Mike and Dara discuss NCLB reauthorization, NYC’s teacher evaluations, and the relationship between poverty and educational outcomes. Amber revels in the glory of having finally gotten Fordham’s epic pensions report out the door.

Amber's Research Minute

For advocates of value-added measures of teacher effectiveness, high school presents a conundrum, as testing is less frequent and often in non-contiguous subjects (making it difficult to compare prior years' results). Using data from the ACT's QualityCore program, Dan Goldhaber and his colleagues analyzed two value-added models—the traditional model comparing pre- and post-tests and a more complex analysis that considers individual student outcomes across multiple subjects—and compared their results. The benefit of the more complex model, which uses a "cross-subject student fixed-effects approach," is that it skirts the issue of non-contiguous classes and the need for pretests in subjects that students may not have encountered before.
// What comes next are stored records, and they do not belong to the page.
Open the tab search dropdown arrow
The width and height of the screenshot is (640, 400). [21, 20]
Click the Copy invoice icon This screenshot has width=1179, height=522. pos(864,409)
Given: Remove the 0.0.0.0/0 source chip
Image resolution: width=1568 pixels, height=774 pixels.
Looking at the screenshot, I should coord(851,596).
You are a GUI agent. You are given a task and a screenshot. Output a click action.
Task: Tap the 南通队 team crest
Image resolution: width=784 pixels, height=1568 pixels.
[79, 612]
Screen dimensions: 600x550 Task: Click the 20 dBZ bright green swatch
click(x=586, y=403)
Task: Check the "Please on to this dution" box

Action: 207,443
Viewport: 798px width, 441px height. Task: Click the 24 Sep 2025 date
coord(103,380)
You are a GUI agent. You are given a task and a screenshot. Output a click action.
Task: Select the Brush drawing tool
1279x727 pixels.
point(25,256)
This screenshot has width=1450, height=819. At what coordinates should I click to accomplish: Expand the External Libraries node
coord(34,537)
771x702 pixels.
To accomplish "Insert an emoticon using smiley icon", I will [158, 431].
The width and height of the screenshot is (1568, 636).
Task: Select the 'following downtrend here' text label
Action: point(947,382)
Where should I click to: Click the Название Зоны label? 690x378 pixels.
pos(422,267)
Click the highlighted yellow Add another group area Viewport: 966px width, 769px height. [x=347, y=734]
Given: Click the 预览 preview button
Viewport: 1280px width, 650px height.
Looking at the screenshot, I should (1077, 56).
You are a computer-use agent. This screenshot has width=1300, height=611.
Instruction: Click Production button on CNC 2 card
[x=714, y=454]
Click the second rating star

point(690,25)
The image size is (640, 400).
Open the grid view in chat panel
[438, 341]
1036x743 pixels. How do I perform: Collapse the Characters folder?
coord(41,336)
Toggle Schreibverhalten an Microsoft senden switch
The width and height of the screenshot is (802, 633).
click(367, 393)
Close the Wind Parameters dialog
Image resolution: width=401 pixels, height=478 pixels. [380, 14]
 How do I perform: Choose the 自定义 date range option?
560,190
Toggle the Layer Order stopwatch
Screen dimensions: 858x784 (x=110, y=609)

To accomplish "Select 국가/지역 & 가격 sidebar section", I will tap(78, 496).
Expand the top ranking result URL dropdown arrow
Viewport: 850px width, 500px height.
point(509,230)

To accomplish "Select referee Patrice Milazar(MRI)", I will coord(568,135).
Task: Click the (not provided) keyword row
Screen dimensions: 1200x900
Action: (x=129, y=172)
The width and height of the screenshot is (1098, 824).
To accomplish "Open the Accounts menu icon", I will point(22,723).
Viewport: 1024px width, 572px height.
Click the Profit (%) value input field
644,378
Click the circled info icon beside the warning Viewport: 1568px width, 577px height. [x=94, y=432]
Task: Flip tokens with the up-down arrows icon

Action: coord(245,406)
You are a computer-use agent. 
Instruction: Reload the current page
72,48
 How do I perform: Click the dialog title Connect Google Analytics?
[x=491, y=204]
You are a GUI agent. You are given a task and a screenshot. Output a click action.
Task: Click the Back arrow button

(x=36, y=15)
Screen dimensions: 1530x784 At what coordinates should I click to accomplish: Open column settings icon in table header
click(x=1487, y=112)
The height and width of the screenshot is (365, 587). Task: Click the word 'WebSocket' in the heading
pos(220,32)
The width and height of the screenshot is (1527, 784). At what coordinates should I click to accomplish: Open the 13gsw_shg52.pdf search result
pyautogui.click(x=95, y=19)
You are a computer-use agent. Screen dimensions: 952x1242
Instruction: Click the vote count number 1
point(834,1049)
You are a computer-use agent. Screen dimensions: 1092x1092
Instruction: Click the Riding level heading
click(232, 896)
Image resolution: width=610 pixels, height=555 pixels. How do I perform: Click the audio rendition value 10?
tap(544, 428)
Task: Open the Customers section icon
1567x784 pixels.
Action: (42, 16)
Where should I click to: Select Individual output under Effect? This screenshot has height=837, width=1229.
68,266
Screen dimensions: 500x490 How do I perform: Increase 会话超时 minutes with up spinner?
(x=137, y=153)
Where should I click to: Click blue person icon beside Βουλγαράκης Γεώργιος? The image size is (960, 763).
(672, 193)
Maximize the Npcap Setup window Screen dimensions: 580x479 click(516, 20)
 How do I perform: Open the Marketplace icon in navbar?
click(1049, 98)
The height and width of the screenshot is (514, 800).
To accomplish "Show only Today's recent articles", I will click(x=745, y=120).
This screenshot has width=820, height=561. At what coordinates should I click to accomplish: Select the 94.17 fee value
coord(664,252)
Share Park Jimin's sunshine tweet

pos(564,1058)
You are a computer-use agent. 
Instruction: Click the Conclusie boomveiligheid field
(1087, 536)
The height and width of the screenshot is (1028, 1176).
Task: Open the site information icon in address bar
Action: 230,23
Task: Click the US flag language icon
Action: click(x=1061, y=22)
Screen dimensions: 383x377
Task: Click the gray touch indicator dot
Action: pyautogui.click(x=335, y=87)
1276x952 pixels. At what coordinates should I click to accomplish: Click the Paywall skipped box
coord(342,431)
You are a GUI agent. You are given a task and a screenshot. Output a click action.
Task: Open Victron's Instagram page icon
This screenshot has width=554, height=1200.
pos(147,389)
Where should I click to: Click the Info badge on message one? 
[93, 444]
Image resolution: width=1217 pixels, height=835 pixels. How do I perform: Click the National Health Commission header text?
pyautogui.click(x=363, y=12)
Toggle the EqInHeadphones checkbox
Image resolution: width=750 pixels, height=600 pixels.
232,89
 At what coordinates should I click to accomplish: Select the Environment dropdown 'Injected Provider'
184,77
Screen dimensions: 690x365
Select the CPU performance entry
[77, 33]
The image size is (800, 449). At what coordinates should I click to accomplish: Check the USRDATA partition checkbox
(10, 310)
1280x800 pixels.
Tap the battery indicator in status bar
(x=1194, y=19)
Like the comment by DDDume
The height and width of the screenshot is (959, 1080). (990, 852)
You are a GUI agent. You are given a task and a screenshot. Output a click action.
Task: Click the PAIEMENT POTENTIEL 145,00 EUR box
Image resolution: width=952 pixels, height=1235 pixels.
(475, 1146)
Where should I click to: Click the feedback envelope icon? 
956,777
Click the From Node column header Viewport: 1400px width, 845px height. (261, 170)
They found that the fixed-effects approach estimated smaller teacher effects (meaning that teacher quality was less important to the final score than other variables), though it is impossible to know which model was "better," as there is no objective measure of teacher quality against which to benchmark. More importantly, Goldhaber found significant variation in the results of the two models: Nearly 10 percent of the teachers who were placed in the top quintile by the fixed-effects model—the top-echelon of educators—were actually in the bottom quintile when the traditional model was used. In the world of high-stakes testing, this is concerning (especially if you're a teacher!) and reminds us that, while value-added measurements have superior predictive power relative to other methods of estimating teacher effectiveness, they are imperfect—and the tradeoffs ought to be made clearer in the popular debate.

SOURCE: Dan D. Goldhaber, Pete Goldschmidt, and...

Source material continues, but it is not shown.